(Stored items)

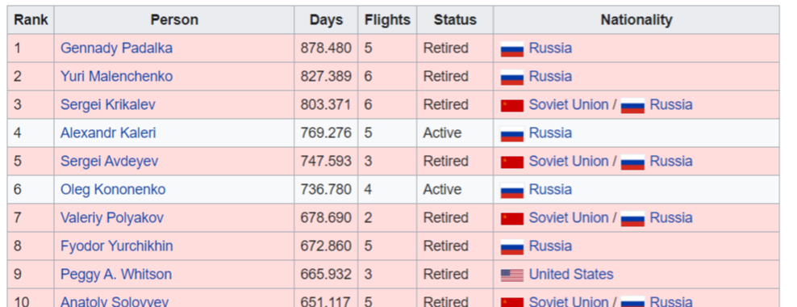Open the Peggy A. Whitson link
The image size is (797, 307).
(116, 275)
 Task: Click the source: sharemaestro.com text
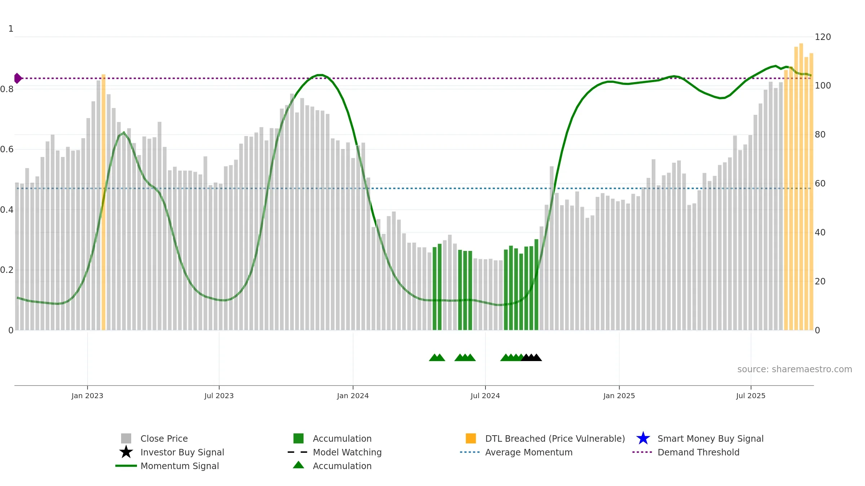click(x=795, y=369)
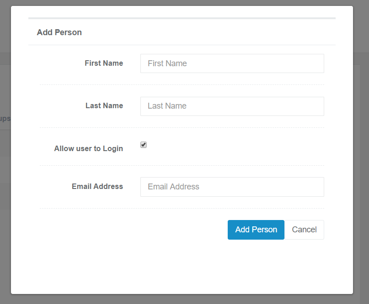Click the Add Person dialog heading

pos(59,32)
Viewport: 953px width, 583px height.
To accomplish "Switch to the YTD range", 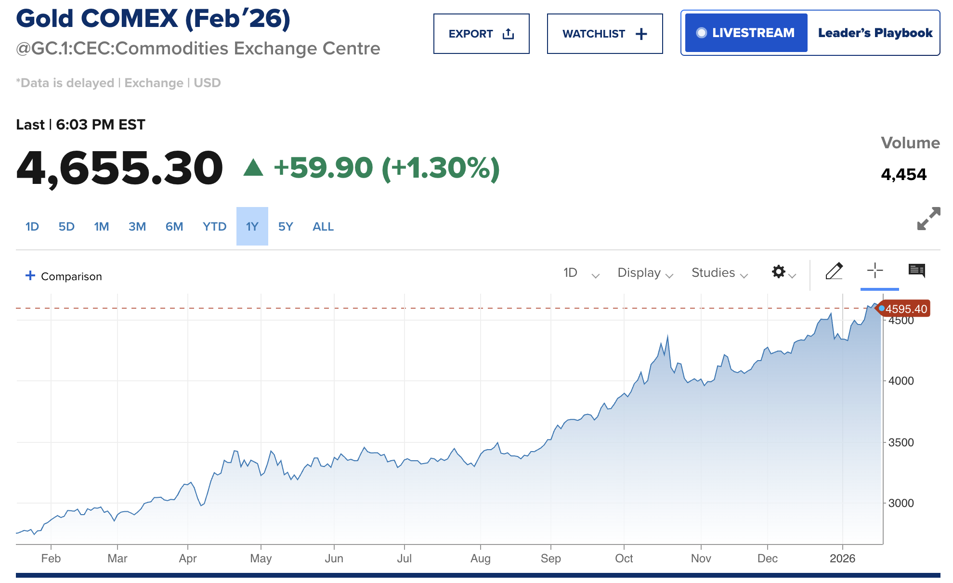I will click(x=214, y=227).
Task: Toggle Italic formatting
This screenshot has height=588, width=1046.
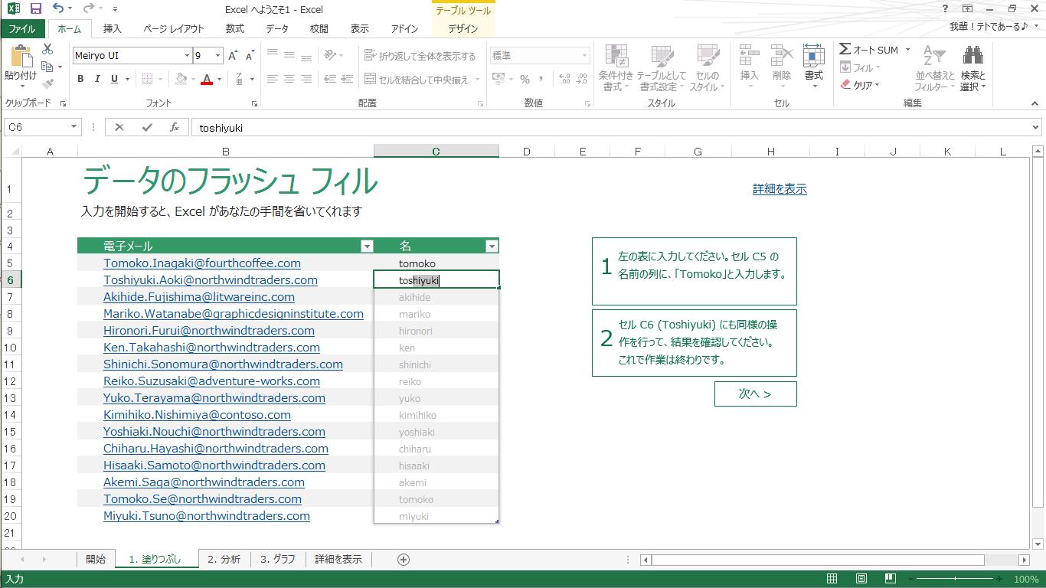Action: [97, 79]
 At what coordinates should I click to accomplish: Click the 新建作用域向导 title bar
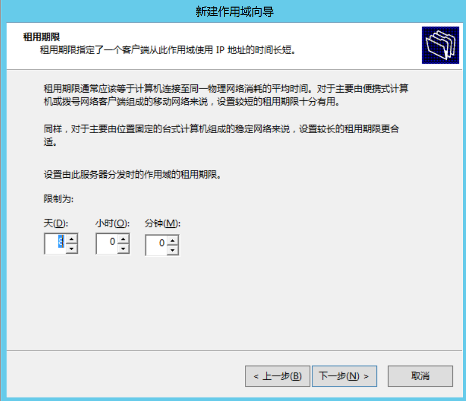click(234, 12)
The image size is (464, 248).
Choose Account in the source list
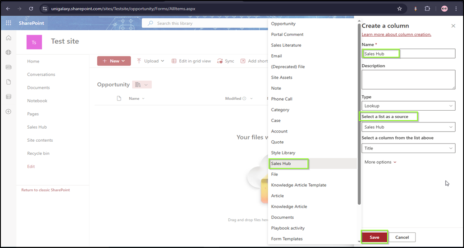coord(279,131)
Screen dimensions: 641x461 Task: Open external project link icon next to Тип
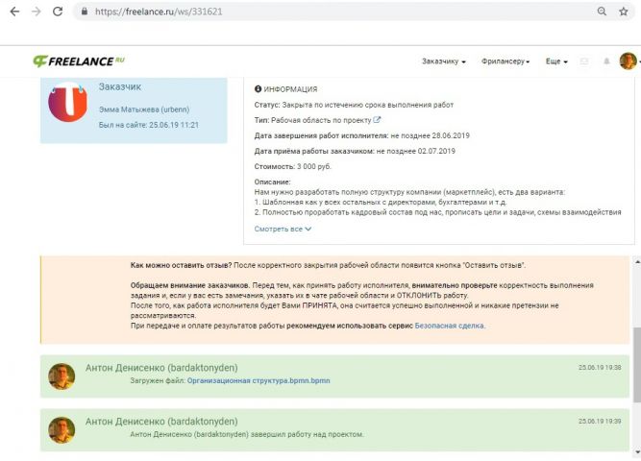(377, 120)
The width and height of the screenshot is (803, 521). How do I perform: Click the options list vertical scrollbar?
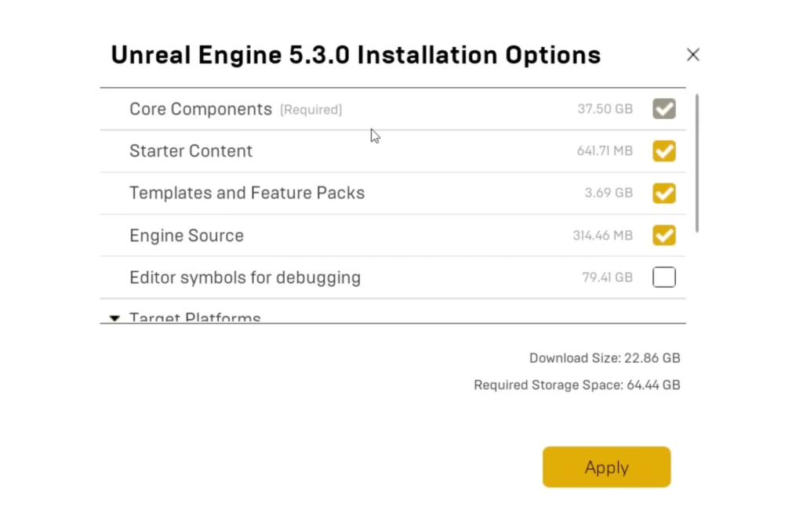[x=697, y=162]
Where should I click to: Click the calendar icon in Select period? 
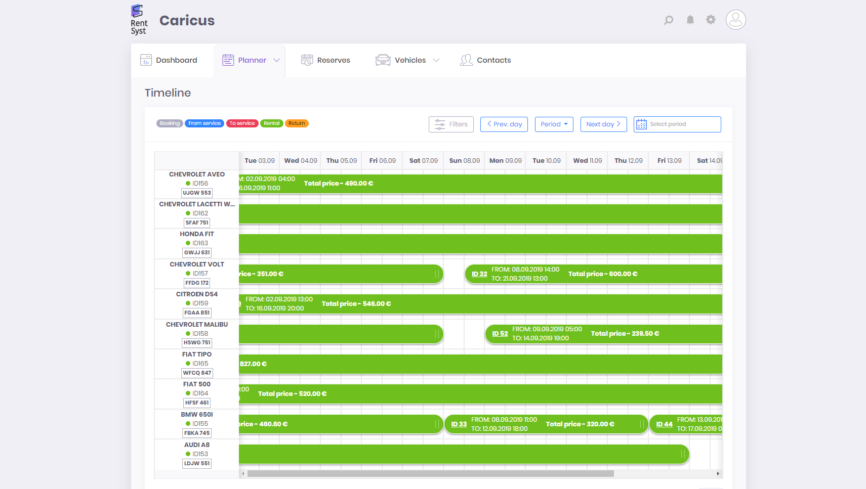(641, 124)
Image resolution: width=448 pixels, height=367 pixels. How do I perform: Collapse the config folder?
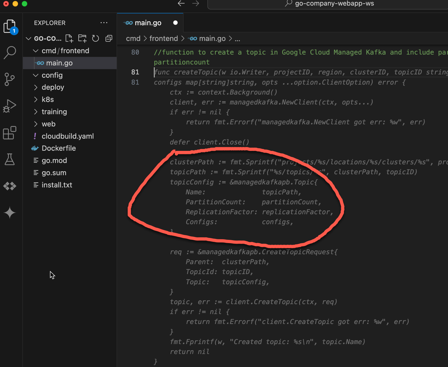52,75
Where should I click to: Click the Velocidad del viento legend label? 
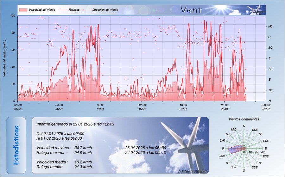[42, 10]
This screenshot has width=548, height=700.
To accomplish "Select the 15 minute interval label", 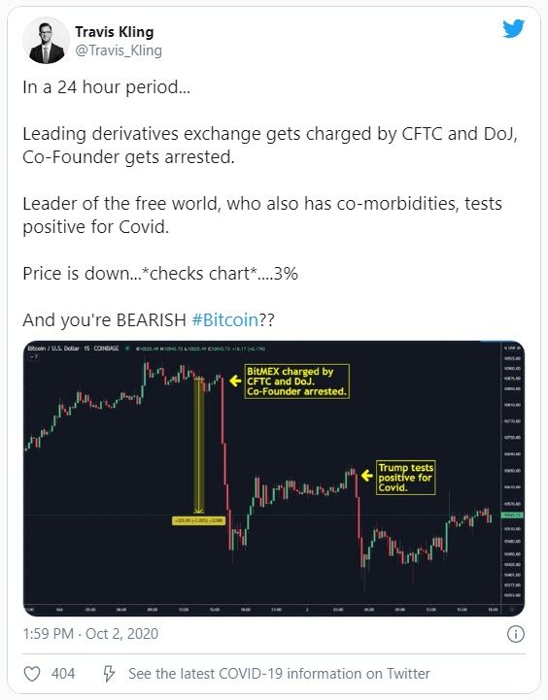I will 86,349.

■ **GOAL**: Count the lines of the records that contain the string "list", treating uppercase and lowercase as different. Give only the number.

■ **EXERCISE OUTPUT**: 2